Anabelle Colaco
23 Feb 2026, 11:56 GMT+10
TORONTO, Canada: OpenAI said it had considered alerting Canadian police last year about a user account later linked to one of the deadliest school shootings in Canada's recent history.
The San Francisco-based company said it identified the ChatGPT account of Jesse Van Rootselaar in June 2025 through its abuse detection systems for the "furtherance of violent activities."
OpenAI said it weighed referring the account to the Royal Canadian Mounted Police, but, at the time, determined that the activity did not meet its threshold for notifying law enforcement. The company said it banned the account in June 2025 for violating its usage policy.
The 18-year-old killed eight people in a remote part of British Columbia last week before dying from a self-inflicted gunshot wound.
According to OpenAI, its policy requires a case to involve an imminent and credible risk of serious physical harm before it is referred to law enforcement. The company said it did not detect evidence of credible or imminent planning. The disclosure was first reported by The Wall Street Journal.

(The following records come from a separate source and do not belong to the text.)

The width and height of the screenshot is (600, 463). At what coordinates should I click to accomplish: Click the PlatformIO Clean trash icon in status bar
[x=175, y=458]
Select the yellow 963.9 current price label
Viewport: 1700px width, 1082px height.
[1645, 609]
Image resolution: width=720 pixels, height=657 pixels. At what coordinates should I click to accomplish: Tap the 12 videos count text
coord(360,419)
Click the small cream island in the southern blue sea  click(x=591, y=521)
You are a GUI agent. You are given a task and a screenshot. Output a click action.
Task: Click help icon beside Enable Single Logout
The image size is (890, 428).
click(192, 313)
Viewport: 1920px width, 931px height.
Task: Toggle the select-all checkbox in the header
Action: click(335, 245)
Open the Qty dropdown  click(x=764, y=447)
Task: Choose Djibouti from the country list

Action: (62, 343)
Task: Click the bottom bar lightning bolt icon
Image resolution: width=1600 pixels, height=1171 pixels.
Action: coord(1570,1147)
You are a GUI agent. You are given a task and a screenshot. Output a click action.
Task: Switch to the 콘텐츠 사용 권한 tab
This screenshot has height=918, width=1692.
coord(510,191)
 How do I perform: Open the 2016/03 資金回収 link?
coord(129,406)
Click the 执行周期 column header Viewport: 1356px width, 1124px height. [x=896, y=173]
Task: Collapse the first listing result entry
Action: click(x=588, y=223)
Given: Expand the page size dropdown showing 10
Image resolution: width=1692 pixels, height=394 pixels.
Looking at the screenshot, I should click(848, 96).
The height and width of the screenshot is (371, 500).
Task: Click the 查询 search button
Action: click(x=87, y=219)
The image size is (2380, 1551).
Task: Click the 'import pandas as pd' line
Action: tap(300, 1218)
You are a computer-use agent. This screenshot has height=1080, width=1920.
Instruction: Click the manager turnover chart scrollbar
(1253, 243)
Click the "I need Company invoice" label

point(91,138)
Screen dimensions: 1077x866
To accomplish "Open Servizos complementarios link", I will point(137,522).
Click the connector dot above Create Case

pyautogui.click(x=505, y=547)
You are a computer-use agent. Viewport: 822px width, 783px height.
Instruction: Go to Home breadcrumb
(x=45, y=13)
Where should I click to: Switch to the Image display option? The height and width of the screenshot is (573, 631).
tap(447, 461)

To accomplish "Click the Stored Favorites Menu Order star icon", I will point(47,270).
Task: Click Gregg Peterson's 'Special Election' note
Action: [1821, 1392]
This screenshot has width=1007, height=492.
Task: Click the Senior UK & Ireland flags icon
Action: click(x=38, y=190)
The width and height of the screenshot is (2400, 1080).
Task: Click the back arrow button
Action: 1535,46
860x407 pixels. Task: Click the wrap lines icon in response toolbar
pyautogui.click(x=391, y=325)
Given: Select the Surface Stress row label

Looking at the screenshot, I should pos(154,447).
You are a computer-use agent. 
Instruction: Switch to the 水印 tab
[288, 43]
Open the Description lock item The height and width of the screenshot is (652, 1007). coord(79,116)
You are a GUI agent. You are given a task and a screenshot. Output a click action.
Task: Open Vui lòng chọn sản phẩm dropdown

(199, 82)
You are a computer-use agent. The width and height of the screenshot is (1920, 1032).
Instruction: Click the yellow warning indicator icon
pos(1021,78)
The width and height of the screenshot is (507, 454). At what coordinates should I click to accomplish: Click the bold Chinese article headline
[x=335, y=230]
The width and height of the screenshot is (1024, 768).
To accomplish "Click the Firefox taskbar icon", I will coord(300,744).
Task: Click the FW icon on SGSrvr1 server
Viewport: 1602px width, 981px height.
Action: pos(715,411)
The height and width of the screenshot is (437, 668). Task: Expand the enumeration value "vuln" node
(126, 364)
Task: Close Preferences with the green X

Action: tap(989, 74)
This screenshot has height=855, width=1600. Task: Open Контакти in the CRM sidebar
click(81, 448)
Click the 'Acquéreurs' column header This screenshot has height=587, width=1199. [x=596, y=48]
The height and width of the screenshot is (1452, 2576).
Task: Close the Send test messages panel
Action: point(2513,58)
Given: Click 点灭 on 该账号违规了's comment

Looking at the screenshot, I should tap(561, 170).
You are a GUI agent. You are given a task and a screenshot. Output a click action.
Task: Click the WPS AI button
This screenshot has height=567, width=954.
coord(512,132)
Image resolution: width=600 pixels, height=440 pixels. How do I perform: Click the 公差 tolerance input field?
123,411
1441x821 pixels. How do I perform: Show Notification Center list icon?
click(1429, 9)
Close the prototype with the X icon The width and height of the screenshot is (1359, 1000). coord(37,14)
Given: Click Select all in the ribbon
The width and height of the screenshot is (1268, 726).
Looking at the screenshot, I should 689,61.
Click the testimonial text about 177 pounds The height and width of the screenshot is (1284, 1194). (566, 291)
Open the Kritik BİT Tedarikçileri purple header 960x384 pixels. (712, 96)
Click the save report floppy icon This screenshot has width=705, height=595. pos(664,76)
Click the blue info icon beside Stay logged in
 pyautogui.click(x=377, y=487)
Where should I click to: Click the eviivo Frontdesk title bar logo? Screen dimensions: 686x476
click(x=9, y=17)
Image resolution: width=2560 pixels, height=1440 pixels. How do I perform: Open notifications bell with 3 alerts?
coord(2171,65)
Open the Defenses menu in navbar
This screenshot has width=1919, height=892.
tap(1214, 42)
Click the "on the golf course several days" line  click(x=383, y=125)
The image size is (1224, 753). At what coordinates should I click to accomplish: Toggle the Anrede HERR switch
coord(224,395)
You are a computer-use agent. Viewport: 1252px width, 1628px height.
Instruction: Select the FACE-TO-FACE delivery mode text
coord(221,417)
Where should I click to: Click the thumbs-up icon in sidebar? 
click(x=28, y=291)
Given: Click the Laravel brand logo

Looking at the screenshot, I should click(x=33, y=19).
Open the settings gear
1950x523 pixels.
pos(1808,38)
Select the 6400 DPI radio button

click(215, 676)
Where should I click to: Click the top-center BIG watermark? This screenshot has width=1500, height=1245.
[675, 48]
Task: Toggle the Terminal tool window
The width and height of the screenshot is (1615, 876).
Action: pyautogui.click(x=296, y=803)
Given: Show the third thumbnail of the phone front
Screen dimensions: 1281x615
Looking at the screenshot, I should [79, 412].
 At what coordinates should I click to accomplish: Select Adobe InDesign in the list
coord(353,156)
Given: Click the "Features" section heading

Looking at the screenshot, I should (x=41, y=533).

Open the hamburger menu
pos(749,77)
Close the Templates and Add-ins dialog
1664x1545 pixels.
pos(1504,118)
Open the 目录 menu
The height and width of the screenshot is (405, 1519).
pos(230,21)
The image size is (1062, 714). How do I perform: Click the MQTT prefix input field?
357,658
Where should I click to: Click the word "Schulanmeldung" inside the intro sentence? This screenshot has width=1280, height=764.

After learning of the shooting, OpenAI employees contacted the RCMP and shared information about the suspect's use of ChatGPT.
"Our thoughts are with everyone affected by the Tumbler Ridge tragedy. We proactively reached out to the Royal Canadian Mounted Police with information on the individual and their use of ChatGPT, and we'll continue to support their investigation," an OpenAI spokesperson said.
RCMP Staff Sergeant Kris Clark confirmed in an emailed statement that OpenAI contacted authorities following the shootings.
Clark said investigators are conducting a "thorough review of the content on electronic devices, as well as social media and online activities" connected to Van Rootselaar. He added that "digital and physical evidence is being collected, prioritized, and methodically processed."
Police said Van Rootselaar first killed her mother and stepbrother at the family home before attacking a nearby school. She had prior mental health-related contacts with police, according to the RCMP.
Authorities have not yet determined a motive.
The attack occurred in Tumbler Ridge, a town of about 2,700 residents in the Canadian Rockies, more than 1,000 kilometers (600 miles) northeast of Vancouver near the Alberta border. Victims included a 39-year-old teaching assistant and five students aged 12 to 13.
The shooting marked Canada's deadliest rampage since 2020, when a gunman in Nova Scotia killed 13 people and set fires that left nine others dead.